**Set problem**
Extract the lines below exactly as they stand, starting with the line that contains "This screenshot has height=604, width=1080." and running through the end of the records.

**Provided records**
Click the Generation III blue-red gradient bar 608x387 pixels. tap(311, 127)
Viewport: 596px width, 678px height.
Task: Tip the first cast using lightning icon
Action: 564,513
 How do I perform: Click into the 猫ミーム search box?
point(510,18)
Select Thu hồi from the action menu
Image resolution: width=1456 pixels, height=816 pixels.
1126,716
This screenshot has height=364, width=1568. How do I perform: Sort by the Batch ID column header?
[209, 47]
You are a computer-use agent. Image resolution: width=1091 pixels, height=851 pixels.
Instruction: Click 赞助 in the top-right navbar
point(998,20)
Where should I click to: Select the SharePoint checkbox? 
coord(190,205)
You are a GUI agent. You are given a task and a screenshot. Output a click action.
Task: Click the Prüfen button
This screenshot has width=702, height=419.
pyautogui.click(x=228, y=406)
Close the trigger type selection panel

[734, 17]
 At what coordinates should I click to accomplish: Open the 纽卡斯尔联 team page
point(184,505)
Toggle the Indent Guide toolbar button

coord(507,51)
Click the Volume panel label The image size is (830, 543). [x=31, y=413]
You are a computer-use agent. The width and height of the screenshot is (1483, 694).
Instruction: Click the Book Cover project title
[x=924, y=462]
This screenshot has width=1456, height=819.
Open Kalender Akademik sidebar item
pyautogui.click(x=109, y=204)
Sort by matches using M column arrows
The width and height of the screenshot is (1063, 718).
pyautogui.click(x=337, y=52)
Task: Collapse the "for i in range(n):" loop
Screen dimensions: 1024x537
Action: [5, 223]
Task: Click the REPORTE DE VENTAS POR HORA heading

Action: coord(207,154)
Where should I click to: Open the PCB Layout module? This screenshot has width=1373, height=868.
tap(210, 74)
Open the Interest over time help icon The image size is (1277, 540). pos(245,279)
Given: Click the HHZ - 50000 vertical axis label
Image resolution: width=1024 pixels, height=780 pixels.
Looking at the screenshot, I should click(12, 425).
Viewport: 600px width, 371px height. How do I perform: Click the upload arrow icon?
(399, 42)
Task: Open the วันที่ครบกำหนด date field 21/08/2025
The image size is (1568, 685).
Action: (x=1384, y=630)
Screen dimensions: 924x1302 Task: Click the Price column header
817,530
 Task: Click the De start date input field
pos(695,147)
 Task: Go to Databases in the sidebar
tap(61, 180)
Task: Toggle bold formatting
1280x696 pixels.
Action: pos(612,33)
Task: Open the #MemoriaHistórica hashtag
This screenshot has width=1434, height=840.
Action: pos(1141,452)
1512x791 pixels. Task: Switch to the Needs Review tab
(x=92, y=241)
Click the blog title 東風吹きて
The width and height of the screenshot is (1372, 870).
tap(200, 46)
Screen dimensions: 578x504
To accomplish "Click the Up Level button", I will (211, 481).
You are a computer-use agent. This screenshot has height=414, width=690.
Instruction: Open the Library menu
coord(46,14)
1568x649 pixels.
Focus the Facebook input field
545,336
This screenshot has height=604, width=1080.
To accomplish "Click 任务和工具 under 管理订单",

**Solution**
This screenshot has height=604, width=1080.
To accomplish "Click 任务和工具 under 管理订单",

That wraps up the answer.